Records from a dataset
------

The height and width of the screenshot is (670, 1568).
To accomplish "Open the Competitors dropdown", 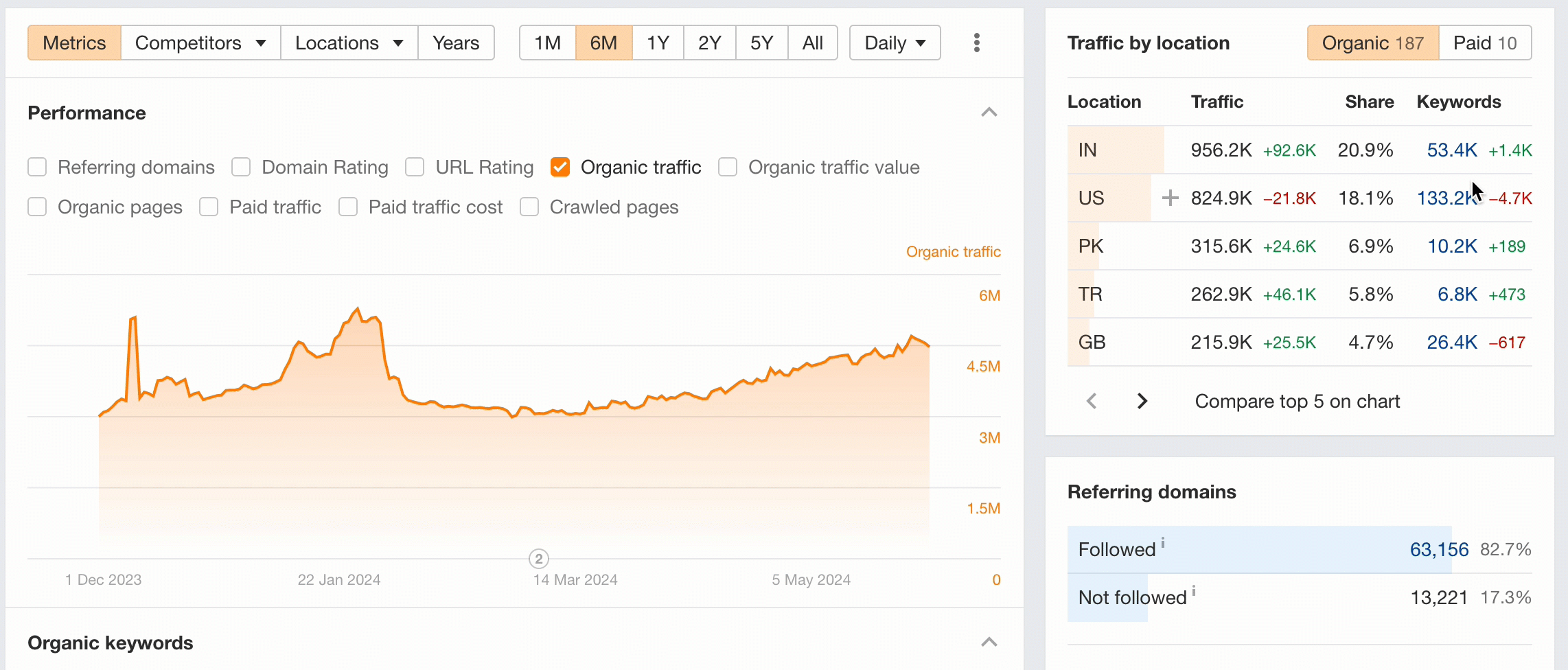I will click(200, 43).
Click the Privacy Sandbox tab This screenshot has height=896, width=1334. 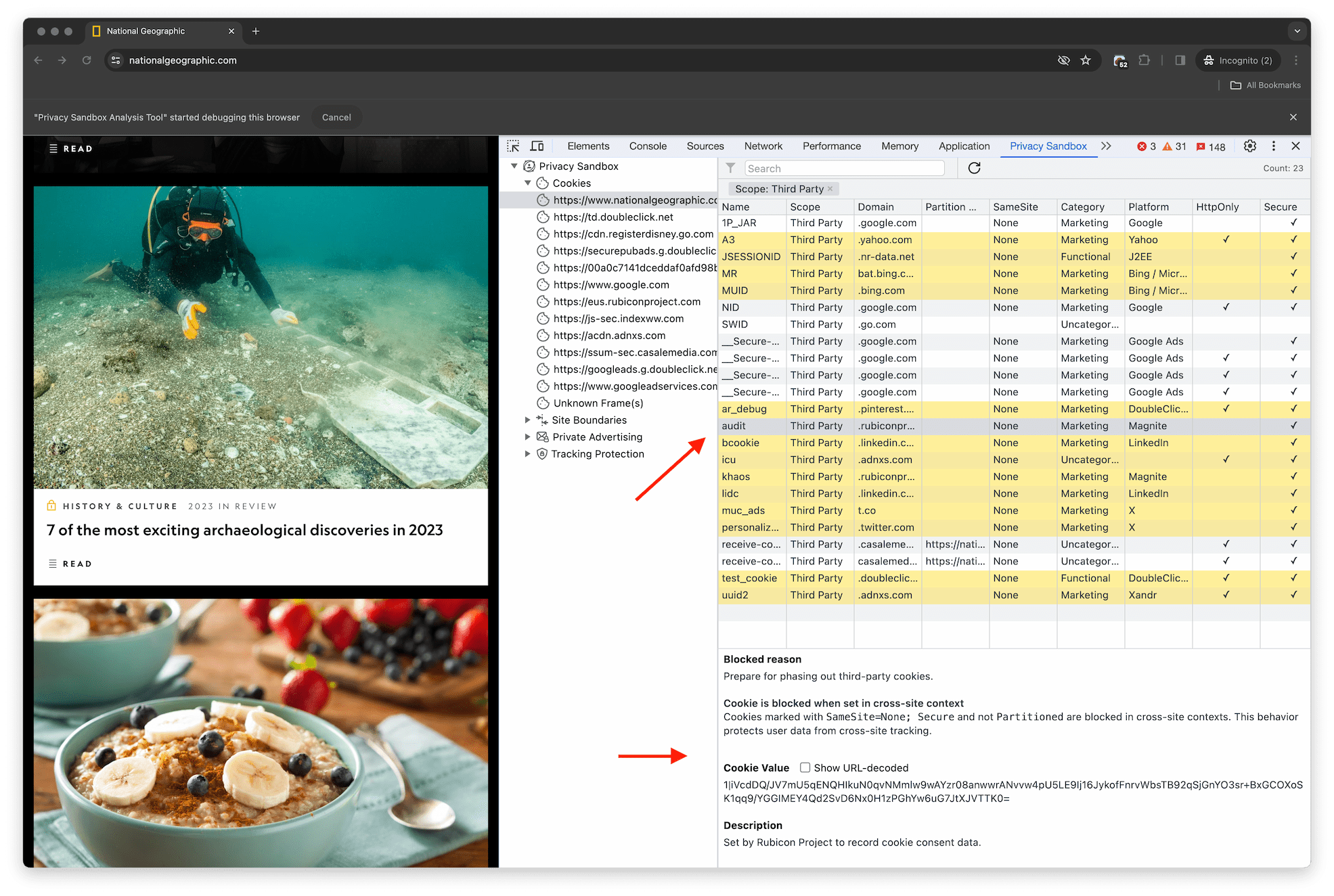pyautogui.click(x=1048, y=146)
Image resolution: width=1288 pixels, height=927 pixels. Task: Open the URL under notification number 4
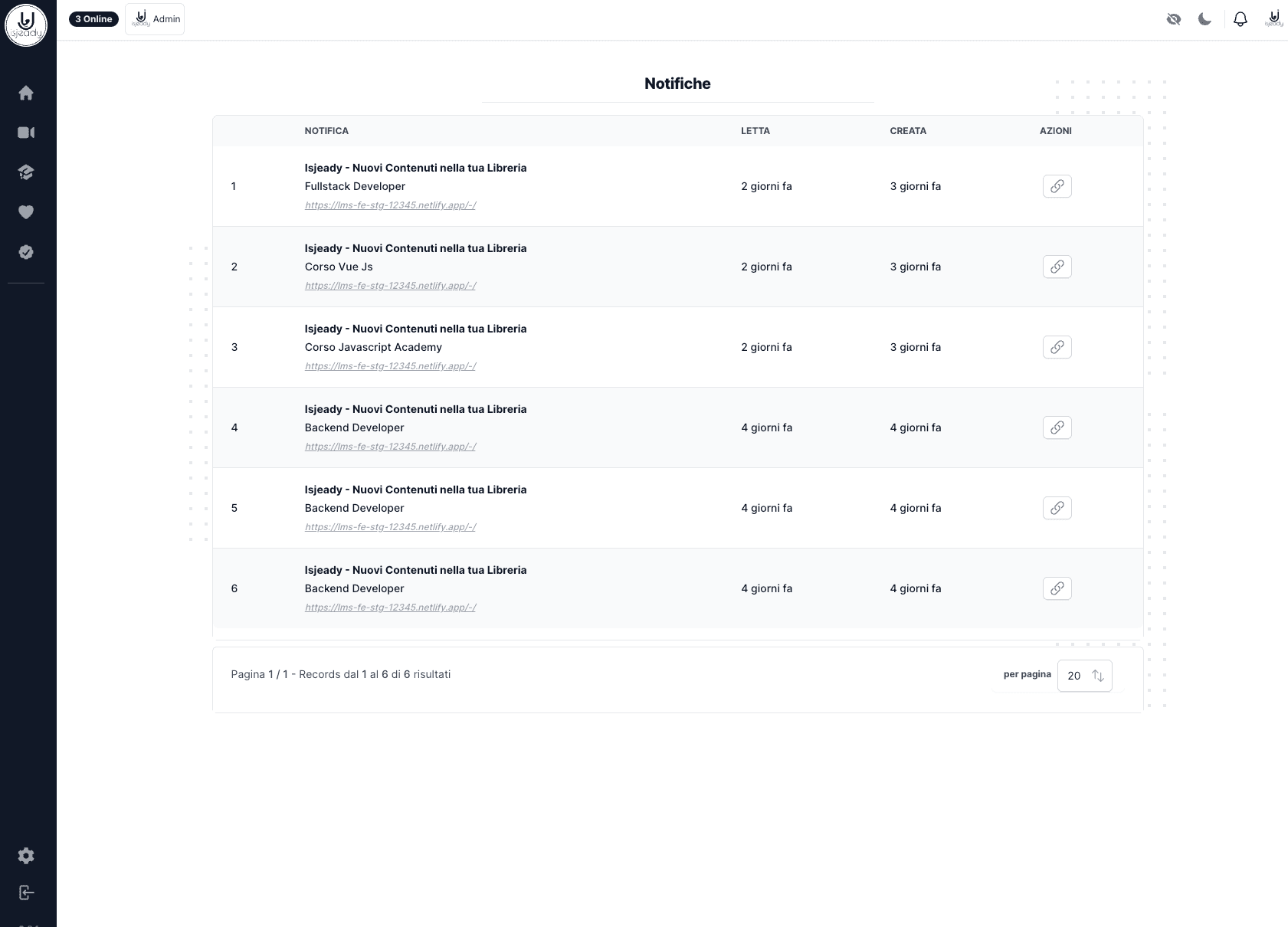390,447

------

▶ [Work to be completed] Write the lines from the one containing "Image resolution: width=1288" through the end of the data above exactly as they appear, and do not carry over any picture.

▶ [Your solution]
Image resolution: width=1288 pixels, height=927 pixels. Task: Open the URL under notification number 4
390,447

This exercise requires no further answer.